When he appeared at Coventry Magistrates’ Court on Wednesday 3 August, O’Brien pleaded guilty to unlawfully obtaining personal data in breach of Section 170 of the Data Protection Act 2018. He was ordered to pay £250 compensation to 12 patients (ie an overall total of £3,000).
The Information Commissioner’s Office (ICO) has specific responsibilities as set out in the Data Protection Act 2018, the General Data Protection Regulation, the Freedom of Information Act 2000, the Environmental Information Regulations 2004 and the Privacy and Electronic Communications Regulations 2003. The ICO can take action to change the behaviour of organisations and individuals that collect, use and keep personal information. This includes criminal prosecution, non-criminal enforcement and audit.
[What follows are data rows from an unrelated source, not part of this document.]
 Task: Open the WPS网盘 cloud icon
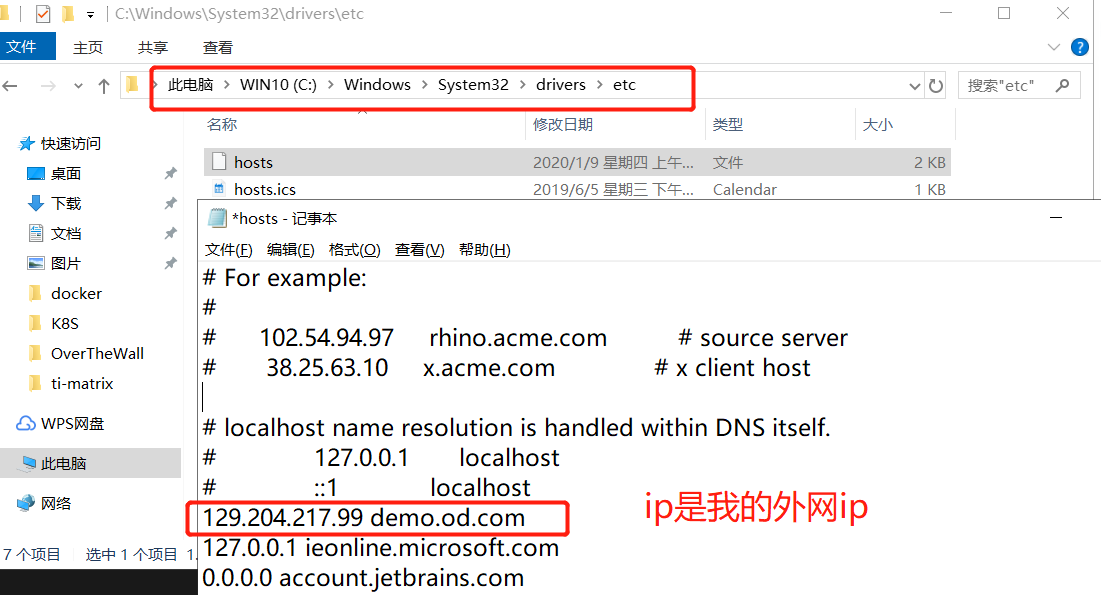(26, 424)
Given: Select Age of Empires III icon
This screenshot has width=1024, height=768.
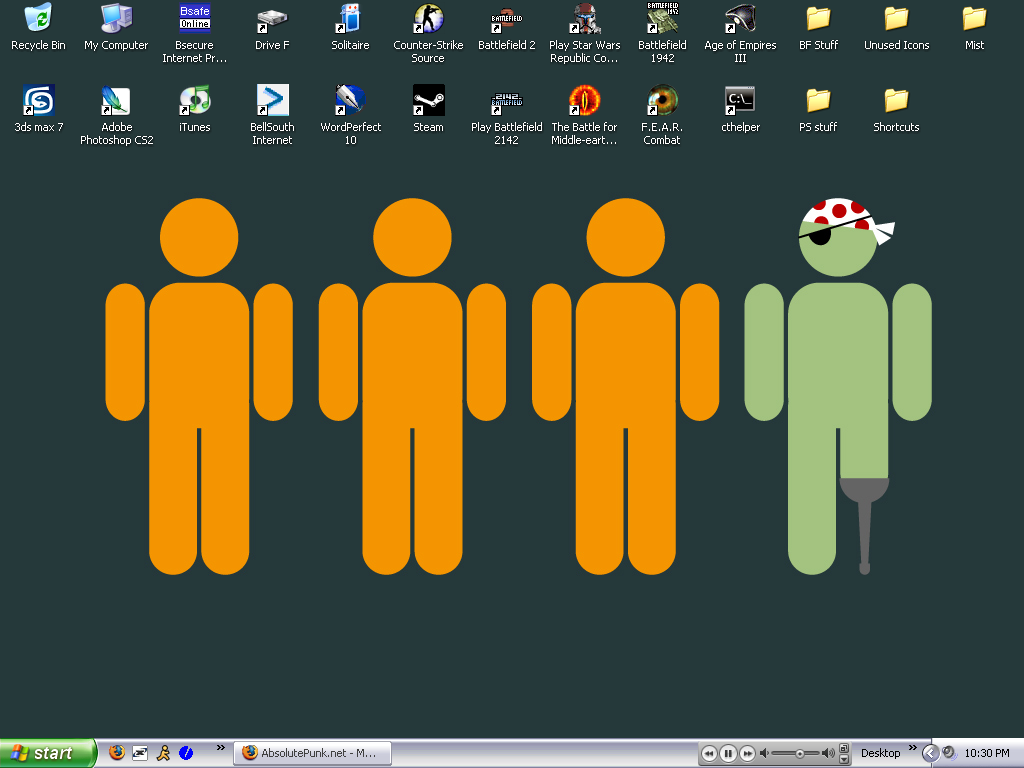Looking at the screenshot, I should pos(740,19).
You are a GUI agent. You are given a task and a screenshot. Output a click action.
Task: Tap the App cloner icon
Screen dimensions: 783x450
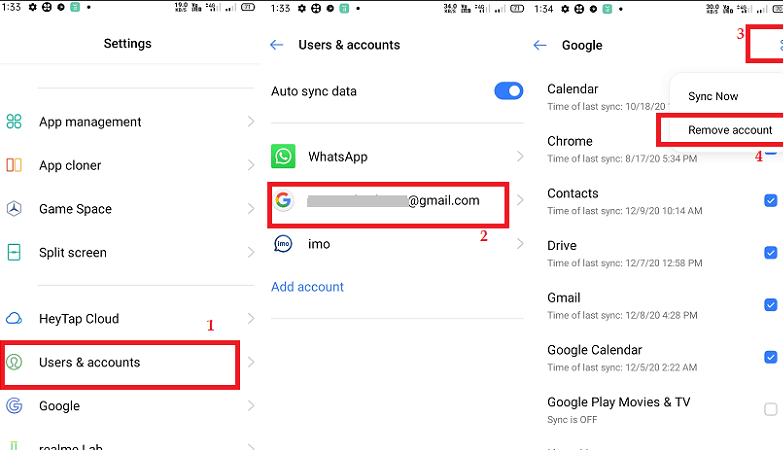[x=14, y=165]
Commenting on the case, Stephen Eckersley (the ICO’s director of investigations) stated: “This case is a reminder to people that, just because your job may give you access to other people’s personal information, and notably so sensitive data such as health records, that doesn’t mean you have the legal right to look at it. Such behaviour can be extremely distressing for the victims. Not only is it an invasion of their privacy, but it potentially jeopardises the important relationship of trust and confidence between patients and the NHS.”
Eckersley concluded: “I would urge organisations to remind their staff about their data protection and information governance responsibilities, including how to handle people’s sensitive data on a responsible basis.”